The wall decorations are honeycomb plasterwork, motifs and niches. It is six stories high, although only two floors are functional.
The main entrance is preceded by a roofed area featuring eye-catching arcs. The ground floor is the largest section of the citadel.
The interior of the ground floor has a number of rooms connected by hallways. In the center is a pool that can be accessed from different entrances.
It is situated approximately a meter lower than the rest of the floor and is octagonal. The pool helps optimize ventilation throughout the building.
The next floor is also octagonal, but is smaller and has fewer rooms. Other floors are progressively smaller and are strictly aimed at maintaining the citadel’s current shape and have no other use.
Kolah Farangi Citadel was registered as national cultural heritage site number 1880.
At present, it houses South Khorasan governor’s office and storage space.

Akbarieh Garden

Akbarieh Garden, with Akbarieh Mansion in center, dates back to Qajar Era.

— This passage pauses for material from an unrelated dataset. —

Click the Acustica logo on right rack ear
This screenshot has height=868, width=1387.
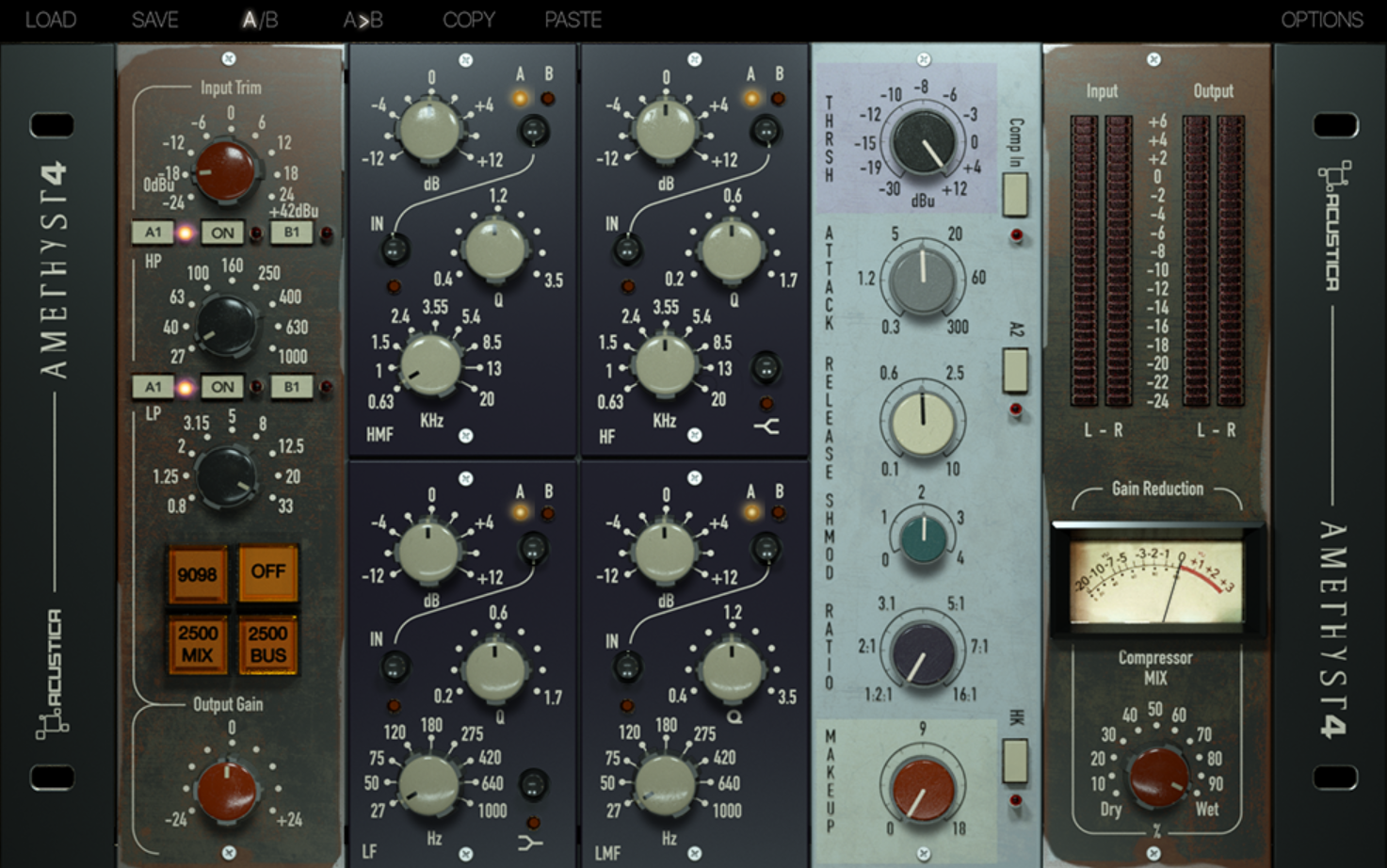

The two-story mansion was built by Ismaeil Khan Shokat-ol-Molk, a prominent landholder of Qajar Era.
Its architecture is a blend of Russian and Persian architectures. The mansion includes different parts such as a mirror hall and pergola, each section of which has unique decorations.
An anthropology museum has been established on the first floor of the mansion to display costumes and traditional arts belonging to the region.
Historical documents and letters are also displayed in the museum.